Technetium-99m sestamibi for the assessment of myocardial salvage following reperfusion therapy in acute myocardial infarction.

2000 
INTRODUCTION: Reperfusion therapy with either thrombolysis or angioplasty has been shown to be beneficial in acute myocardial infarction. Tc-99m sestamibi is a myocardial tracer that can be used to assess myocardial salvage because of its property of very limited redistribution. MATERIALS AND METHODS: To assess the feasibility of this technique locally, Tc-99m sestamibi was injected before and after reperfusion therapy with angioplasty (n = 11) or streptokinase (n = 18) in 29 patients with acute myocardial infarction (anterior = 25, inferior = 4). Single-photon emission computed tomography (SPECT) was performed within 4 hours of reperfusion and repeated 5 to 7 days later. RESULTS: Initial perfusion defect size ranged from 6% to 78% (mean 36.3 +/- 18.7%), and final defect size from 0% to 50% of the left ventricle (mean 23.7 +/- 14.8%, P < 0.001). Patients with proximal left anterior descending artery (LAD) lesions had larger defects compared to those with mid LAD lesions (mean defect size 52% for pLAD versus 28% for mLAD, P < 0.013).

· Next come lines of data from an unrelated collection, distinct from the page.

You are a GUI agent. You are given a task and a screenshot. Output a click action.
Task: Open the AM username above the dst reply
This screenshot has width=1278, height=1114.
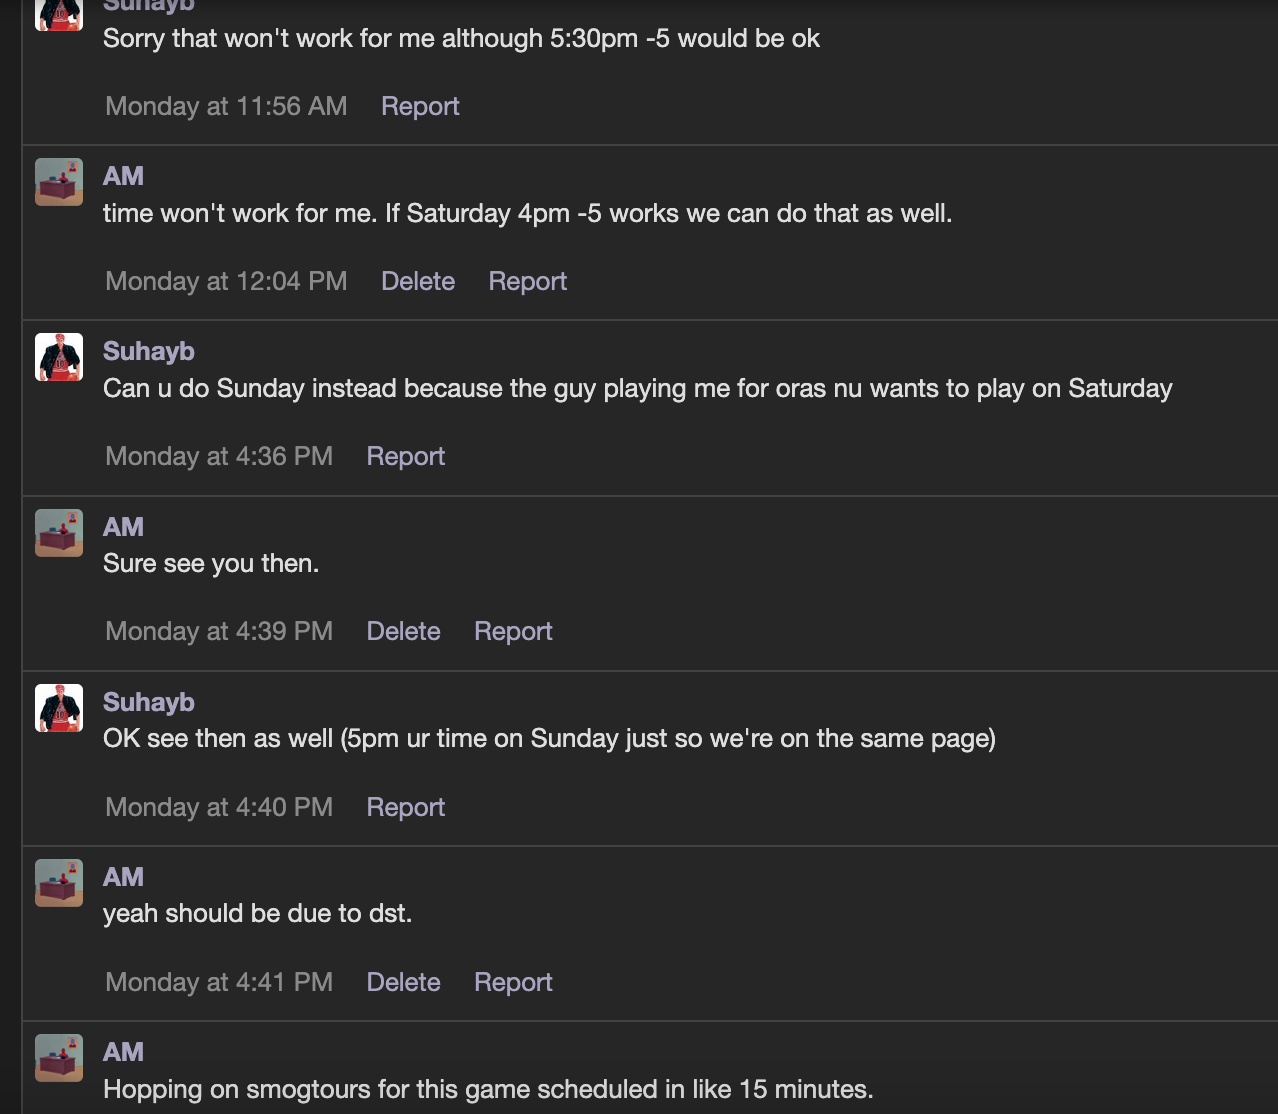click(124, 877)
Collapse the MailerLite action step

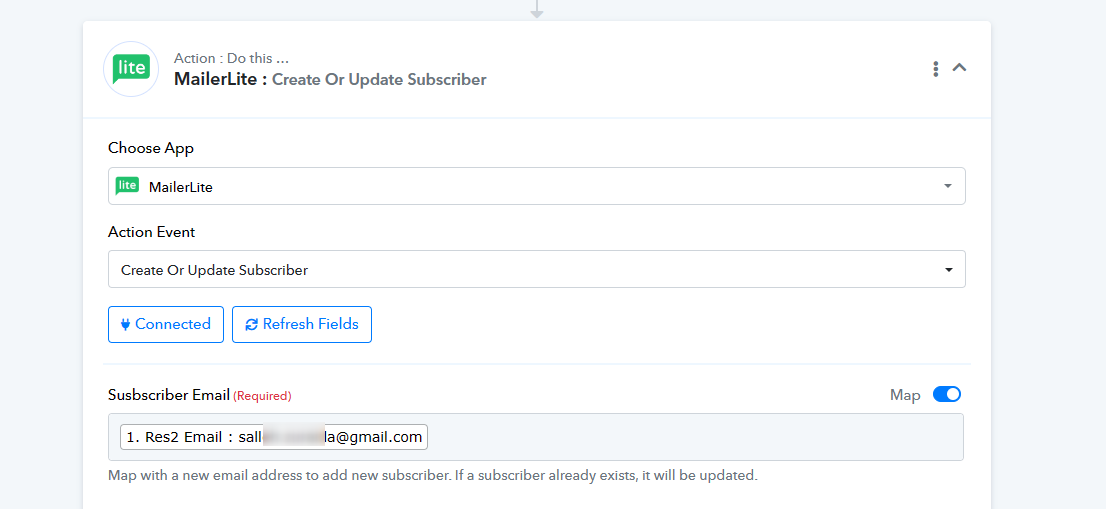click(x=959, y=68)
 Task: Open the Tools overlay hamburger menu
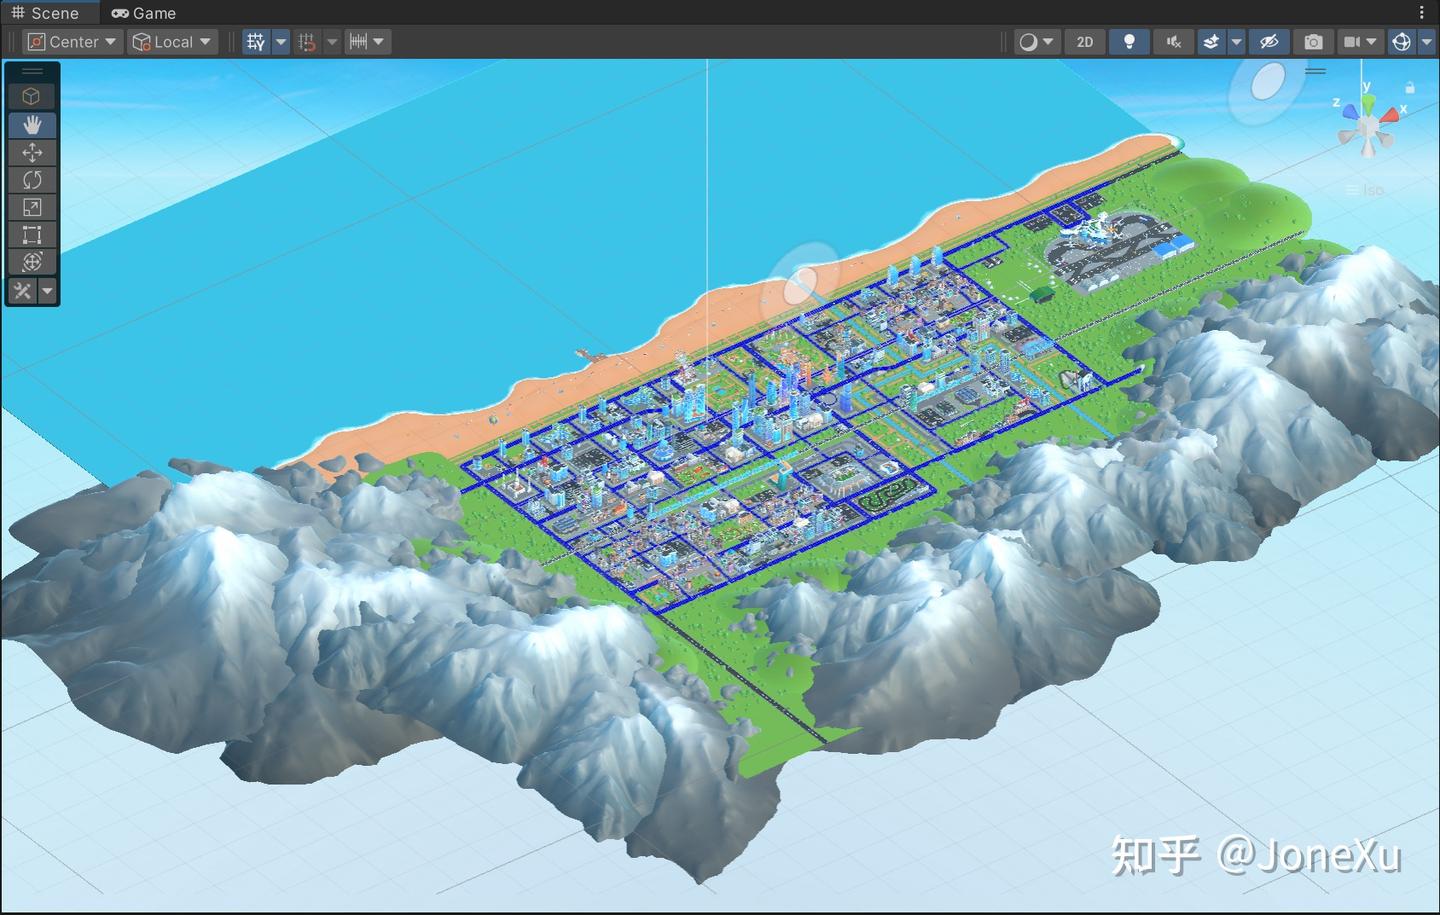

However, there were wide variations in initial defect size (myocardium at risk) for a given infarct-related artery location. The mean decrease in defect size was 12% in the 28 patients with patent arteries compared to only 2% in the patient with an occluded artery (47% to 45%). There was no significant difference in amount of salvage between patients who had thrombolysis (mean 13%, P = 0.0003) and patients who had percutaneous transluminal coronary angioplasty (PTCA) (mean 12%, P = 0.005). CONCLUSIONS: Assessment of myocardial salvage is feasible using Tc-99m sestamibi SPECT imaging. It allows for quantitation of myocardium at risk and the amount of myocardial salvage, which is not possible by angiography alone.